It’s with great pleasure that I announce that today is Folding@home’s official tenth anniversary. It’s been an amazing 10 years, especially in terms of what we’ve collectively been able to do, and my team and I are grateful for all the contributions by millions of people that has made this possible. If you’re curious to see what we’ve done so far, please check out our Results section or Diseases FAQ. In particular, we're very excited about recent work on protein folding, which could radically reshape how people think about folding (leading to recent awards).

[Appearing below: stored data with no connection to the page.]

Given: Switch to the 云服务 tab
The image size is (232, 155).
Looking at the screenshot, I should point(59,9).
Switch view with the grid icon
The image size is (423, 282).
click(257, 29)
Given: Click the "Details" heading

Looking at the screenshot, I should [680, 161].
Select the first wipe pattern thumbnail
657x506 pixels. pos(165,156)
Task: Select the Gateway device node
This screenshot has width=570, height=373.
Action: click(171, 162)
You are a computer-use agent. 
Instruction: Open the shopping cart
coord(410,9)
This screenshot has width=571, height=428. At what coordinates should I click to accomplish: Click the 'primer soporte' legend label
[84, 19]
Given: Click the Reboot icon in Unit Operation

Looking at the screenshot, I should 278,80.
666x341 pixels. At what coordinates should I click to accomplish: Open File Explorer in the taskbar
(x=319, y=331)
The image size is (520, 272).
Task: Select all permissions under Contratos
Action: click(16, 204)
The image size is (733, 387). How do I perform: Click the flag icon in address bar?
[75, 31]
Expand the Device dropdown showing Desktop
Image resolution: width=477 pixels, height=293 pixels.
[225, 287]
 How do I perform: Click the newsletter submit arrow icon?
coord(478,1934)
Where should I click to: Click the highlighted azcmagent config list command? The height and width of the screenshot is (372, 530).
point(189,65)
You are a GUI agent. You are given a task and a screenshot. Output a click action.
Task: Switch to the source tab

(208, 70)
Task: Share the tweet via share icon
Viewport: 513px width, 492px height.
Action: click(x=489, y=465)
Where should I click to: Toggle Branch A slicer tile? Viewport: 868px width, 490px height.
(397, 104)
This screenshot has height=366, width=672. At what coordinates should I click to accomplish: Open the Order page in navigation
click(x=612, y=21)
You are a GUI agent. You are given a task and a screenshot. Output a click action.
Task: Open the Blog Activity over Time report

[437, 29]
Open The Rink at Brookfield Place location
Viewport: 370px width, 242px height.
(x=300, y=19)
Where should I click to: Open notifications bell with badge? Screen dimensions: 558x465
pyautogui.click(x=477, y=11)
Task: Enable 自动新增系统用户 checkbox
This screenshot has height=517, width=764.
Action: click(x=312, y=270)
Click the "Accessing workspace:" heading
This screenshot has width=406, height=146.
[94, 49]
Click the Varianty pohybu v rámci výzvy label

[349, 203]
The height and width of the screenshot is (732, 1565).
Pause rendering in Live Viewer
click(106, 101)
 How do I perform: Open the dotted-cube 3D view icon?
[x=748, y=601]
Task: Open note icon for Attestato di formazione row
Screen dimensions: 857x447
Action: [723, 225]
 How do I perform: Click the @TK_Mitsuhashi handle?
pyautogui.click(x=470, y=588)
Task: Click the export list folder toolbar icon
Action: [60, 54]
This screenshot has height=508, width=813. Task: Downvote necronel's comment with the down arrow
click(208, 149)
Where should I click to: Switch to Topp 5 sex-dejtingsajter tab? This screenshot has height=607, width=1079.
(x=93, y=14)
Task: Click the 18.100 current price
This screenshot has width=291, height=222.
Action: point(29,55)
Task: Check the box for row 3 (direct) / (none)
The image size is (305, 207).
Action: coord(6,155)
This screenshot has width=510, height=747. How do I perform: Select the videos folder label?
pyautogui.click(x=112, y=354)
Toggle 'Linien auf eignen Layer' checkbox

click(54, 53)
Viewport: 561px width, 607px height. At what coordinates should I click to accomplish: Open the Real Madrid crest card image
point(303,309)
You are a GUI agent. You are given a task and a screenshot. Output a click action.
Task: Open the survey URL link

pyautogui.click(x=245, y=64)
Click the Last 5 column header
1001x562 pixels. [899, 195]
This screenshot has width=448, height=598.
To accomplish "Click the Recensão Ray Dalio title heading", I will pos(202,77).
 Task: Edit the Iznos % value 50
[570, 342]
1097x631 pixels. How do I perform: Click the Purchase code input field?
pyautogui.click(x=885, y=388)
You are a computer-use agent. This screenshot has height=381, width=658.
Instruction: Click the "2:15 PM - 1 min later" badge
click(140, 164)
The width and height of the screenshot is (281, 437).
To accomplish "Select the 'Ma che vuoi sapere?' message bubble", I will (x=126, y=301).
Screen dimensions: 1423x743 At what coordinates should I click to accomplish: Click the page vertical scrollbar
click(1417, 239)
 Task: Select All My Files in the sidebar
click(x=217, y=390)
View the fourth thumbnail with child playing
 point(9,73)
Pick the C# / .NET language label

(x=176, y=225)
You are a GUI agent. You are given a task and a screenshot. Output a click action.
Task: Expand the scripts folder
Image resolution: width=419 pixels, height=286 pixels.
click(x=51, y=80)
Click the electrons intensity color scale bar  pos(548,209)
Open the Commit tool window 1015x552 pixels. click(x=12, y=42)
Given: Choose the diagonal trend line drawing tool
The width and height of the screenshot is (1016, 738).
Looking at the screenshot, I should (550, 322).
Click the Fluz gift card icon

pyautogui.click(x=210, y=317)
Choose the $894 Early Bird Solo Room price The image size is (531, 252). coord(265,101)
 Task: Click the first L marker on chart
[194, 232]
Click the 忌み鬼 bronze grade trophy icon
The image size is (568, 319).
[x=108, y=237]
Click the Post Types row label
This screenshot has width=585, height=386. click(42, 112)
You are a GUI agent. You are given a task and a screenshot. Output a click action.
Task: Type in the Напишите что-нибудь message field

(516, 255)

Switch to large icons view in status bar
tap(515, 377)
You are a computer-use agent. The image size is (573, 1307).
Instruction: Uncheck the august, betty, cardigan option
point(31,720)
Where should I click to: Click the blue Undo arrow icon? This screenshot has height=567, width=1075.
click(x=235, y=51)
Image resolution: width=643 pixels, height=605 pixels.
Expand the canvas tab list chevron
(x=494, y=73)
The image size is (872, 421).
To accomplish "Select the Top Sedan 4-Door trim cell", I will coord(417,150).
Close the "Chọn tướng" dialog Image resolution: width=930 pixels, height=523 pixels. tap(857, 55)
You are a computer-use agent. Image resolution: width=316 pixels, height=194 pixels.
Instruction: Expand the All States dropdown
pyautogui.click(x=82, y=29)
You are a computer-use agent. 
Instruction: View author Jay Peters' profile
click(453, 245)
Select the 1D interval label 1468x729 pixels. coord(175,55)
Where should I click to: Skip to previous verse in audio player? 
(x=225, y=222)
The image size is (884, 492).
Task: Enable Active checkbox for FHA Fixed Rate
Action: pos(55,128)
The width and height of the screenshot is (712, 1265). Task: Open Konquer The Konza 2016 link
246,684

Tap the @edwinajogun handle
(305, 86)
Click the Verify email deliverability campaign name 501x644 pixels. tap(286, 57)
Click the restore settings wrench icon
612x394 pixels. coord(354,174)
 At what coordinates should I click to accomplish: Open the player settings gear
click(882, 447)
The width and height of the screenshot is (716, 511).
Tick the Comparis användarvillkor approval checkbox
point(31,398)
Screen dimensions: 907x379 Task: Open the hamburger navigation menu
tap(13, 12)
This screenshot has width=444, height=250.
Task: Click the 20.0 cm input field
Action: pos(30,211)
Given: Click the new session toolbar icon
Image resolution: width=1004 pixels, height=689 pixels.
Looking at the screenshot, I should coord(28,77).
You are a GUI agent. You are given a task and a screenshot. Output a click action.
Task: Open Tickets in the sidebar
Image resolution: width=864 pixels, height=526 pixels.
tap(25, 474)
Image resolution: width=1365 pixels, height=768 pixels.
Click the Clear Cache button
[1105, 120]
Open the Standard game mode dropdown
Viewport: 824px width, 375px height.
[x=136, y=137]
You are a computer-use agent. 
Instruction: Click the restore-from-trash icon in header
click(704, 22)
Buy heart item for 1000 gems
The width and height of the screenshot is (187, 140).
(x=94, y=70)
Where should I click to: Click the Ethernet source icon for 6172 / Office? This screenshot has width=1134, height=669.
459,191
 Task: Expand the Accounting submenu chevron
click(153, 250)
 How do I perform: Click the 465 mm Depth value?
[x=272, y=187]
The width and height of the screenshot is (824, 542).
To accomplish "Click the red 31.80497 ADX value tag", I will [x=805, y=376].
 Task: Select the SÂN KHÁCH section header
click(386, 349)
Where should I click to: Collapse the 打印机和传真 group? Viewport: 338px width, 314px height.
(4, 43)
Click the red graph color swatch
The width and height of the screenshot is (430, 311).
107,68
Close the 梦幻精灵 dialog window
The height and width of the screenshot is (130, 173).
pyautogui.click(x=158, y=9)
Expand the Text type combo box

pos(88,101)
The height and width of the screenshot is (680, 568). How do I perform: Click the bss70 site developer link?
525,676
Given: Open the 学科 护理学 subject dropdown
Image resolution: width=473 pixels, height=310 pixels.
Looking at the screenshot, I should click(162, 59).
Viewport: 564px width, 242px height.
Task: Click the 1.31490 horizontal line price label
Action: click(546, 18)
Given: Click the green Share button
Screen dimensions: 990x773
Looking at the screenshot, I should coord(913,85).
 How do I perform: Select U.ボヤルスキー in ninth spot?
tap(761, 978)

Behind the scenes, we’ve been planning some 10 year celebration activities, including a new client, better client software feedback of what’s going on, some new client surprises through new collaborations, new backend software, and enhanced science via new cores. We’re also pushing to support more hardware, such as new support for OpenCL on ATI hardware (an ATI OpenMM/OpenCL core16 is in internal testing, although it requires the v7 client).
One key big picture goal for this year is our push to try to make FAH much easier, interesting, and fun to use by donors. With a new server backend soon to be in place, we should be ready to scale to much higher levels and we’re excited about what we can do with the combination of a new client that’s easier to run, much more stable backend, and new science in cores A3, A4, 15, and 16.
Finally, amongst some of the surprises are new initiatives that I hope will change how people think about distributed computing. That’s clearly a lot to hope for, but that’s our goal. Sorry for being so coy about this now, but I wanted to let people know there’s a lot going on behind the scenes and we’ll be talking about this more as we announce these initiatives throughout the year.